Men decided Women could have it all, and it's Killing us.
- jadevigliaturo
- Aug 11
- 4 min read

The feminist movement was orchestrated by men, to drive women out of their homes and into the workplace. Women were manipulated into thinking that they were making a difference, enacting change in the world, and it was all built on a lie.
Our communities and had already begun to be eroded, so with women in the workforce, children were raised by other people, those who weren't fortunate enough to have family support had to rely on childcare services; so began the indoctrination and institutionalization of children from a young age.
We were sold the lie that we could have it all, do it all. Housekeep, raise babies, work full time, have career ambitions and beat men at their own game; breadwinning... but men didn't have to do anything when they got home from work, we were fooled into taking on the role of two people.
Home cooked meals were replaced by 'fast food' and a rise in chronic illnesses, behavioural issues and obesity.
Home made clothing made with natural fibres was replaced by 'fast fashion' full of endocrine disruptors.
Chemical free, home grown veggies and home killed livestock have been replaced by chemical laden, mass produced produce that's devoid of nutritional value because the soil is stripped bare, and autism is on the rise.
Let's look at some of the lies we've been sold over the years....
First there was the diet companies selling us 'fat is the devil' so it was skinny or low fat everything for years, the models all parading around as size 6 coat hangers that we were comparing ourselves against and always falling short.
Then we moved to the toxic body positivity era; where we were told 'big is beautiful' and to embrace our body shape. Don't get me wrong, BIG IS BEAUTIFUL (if you're healthy), unless it becomes a risk to your health and wellbeing and then one of the only solutions you're offered is a weight loss drug that kills people.
Followed by the fake femme era, which is still somewhat prevalent; that we need fake tan, fake nails, fake boobs, fake lips, fake lashes, fake hair in order to be beautiful. That there is always something we need to improve or change in order to feel more beautiful or feminine; which is a very fake, very toxic, very disconnected form of femininity that we are being SOLD, not embodying.

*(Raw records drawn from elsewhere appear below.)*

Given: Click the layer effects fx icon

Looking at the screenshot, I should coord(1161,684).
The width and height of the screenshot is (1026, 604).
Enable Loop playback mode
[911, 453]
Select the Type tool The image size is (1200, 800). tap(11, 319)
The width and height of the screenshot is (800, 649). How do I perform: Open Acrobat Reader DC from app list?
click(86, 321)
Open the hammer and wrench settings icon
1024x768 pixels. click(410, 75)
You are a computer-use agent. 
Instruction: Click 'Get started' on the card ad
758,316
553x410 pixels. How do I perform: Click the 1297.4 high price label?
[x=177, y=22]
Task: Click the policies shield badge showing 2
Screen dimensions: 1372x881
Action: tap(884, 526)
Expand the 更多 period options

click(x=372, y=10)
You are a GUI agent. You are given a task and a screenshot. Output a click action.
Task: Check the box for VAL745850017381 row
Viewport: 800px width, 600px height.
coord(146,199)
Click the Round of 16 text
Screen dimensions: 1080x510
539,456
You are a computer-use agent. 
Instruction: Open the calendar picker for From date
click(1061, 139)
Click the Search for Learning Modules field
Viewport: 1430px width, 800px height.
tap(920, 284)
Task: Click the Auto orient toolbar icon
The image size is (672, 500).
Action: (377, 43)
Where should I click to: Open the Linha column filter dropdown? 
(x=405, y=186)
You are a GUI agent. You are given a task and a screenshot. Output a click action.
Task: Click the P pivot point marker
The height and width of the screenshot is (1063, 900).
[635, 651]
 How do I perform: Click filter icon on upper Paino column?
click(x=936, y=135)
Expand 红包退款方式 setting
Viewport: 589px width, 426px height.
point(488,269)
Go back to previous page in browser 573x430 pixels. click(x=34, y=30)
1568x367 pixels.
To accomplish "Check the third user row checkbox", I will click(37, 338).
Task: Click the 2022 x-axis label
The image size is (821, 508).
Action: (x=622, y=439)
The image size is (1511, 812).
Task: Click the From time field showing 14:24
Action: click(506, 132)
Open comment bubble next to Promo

And now we are also in the 'preserve your youth and never show signs of aging' era. That wrinkles and fine lines are not the sign of a life where you've lived, laughed and loved, but something we need to eradicate.
Is it any wonder that women get to their late 30s/early 40's, and if they haven't already been diagosed with an autoimmune disorder, they either hit perimenopause with a vengeance, or they have a /mid life crisis (or both)??
Is it a mid life crisis/perimenopause, or is it your body screaming on every level to STOP!!! ENOUGH OF THIS BULLSHIT!!! When you've tried for over 30 years to keep up, do all the things, juggle all the balls, be instagram perfect in every area of your life, and continually felt like you're failing/not enough, that we get to a point in our lives and realise that this just isn't it??
Is it an awakening? A desire for something more fulfilling? Something that lights us up instead of extinguishing our light? An inner knowing that there is something missing, that what we are doing is unsustainable and killing us?? A lot of us go searching for 'it' externally, and there can be a lot of trial and error, a lot of outrageous choices and changes (hence why we get labelled as crazy), because we have forgotten what 'it' is.
'IT' is a returning... A returning to our innate feminine role that stems right back to our tribal roots. A returning to slow, nourishing, nurturing, connected ways of being, doing and living.
A returning to what makes our soul feel alive, and connected. A returning to connection; with each other, ourselves, our intuition, the universe, and spirit.
I was reflecting on what makes me feel most connected. Aside from grounding, meditating and those 'common' nervous system rituals I practise, I feel most connected after an afternoon of cooking. An afternoon singing around the kitchen, gently simmering the chicken to make the perfect meat stock for soups, prepping nutritious dinners for the week ahead, baking cakes and cookies for the kids lunchboxes, so that one day they'll appreciate how much heart I put into their food (even if the kids at school judge them because their mums cakes aren't loaded with sugar and 'don't taste right'), preparing breakfast and lunch food so I'm fuelling my body correctly and not running on fumes or 'the leftovers I scraped off the kids plates after they've eaten' as I hear so many mums say.
I feel connected when I wander out to the veggie garden for some herbs, or for whatever seasonal produce my husband has lovingly tended to for our family. I feel connected whenever I'm in nature, disconnected and taking it all in around me. I feel connected when I honour my bodies needs; for movement, rest, extra sleep; which has all come about from a renewed willingness to listen, to drop in and block out all the outside noise of what I 'should' be doing, or from trying to push through and punishing my body because it isn't conforming to what society is telling me it should be. I feel connected when I roll over and there's a little person snuggled into me in bed, or having quiet chats in the morning before rolling out of bed.
I invite you to become curious about what it is your body is screaming for... what feels connected and what feels like a bed of nails to your nervous system. What does 'IT' look like for you??